“Those tiny gnome creatures sure are annoying little jerks” said Tom, impassively.
“I prefer Coke,” said Tom, dyspepticly.
“Illegal music parties are a thundering nuisance, to say nothing of the dancing and drug abuse!” Tom raved.
“I’ve looked everywhere I can think of for a set of glasspacks,” Tom said exhaustedly.
“What did the Vorlons ever do before they appointed Naranek ambassador?” wondered Tom precociously.
“Oops! Wrong thread,” Tom said mistakenly.
“I just got an electric shock, again,” Tom said, revolted.
“Damn, that circuit is LIVE” said Tom, shocked.
“That’s why appliances should be earthed,” Tom ground out.
“That electric shock has made me feel hyper,” said Tom, all amped up.
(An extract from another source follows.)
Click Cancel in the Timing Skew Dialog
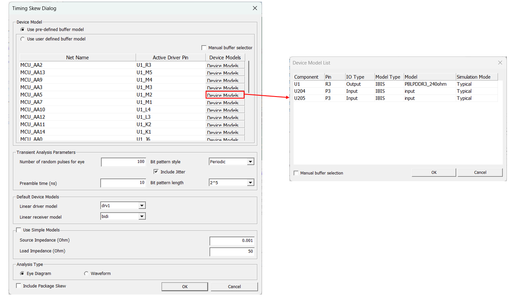coord(234,286)
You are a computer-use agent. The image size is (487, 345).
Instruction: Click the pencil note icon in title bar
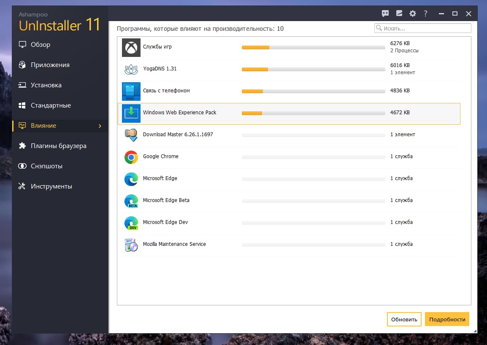pos(399,13)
“The casing must be being charged from this coil,” said Tom inductively.
“Are we done with the electricity gags yet?” Tom asked circuitously.
“Changing which of these will turn the power back on?” asked Tom confusedly.
“My drawing of a heraldic charge dropped off the wall,” Tom said, crestfallen.
“Mmm mm mmmm mmm” quoth Sir Thomas, with a stiff upper lip.
“All my friends have died and now I have to go see them get buried,” Tom said funereally.
“Build a camp for the prisoners”, said Tom contentedly.
“I took an overdose, don’t know how to treat it, and I need the answer,” said Tom, fastly.
“What’s the number for 911?” asked Tom, panicking.
“I’ll be there as soon as I can” said Tom, responsively.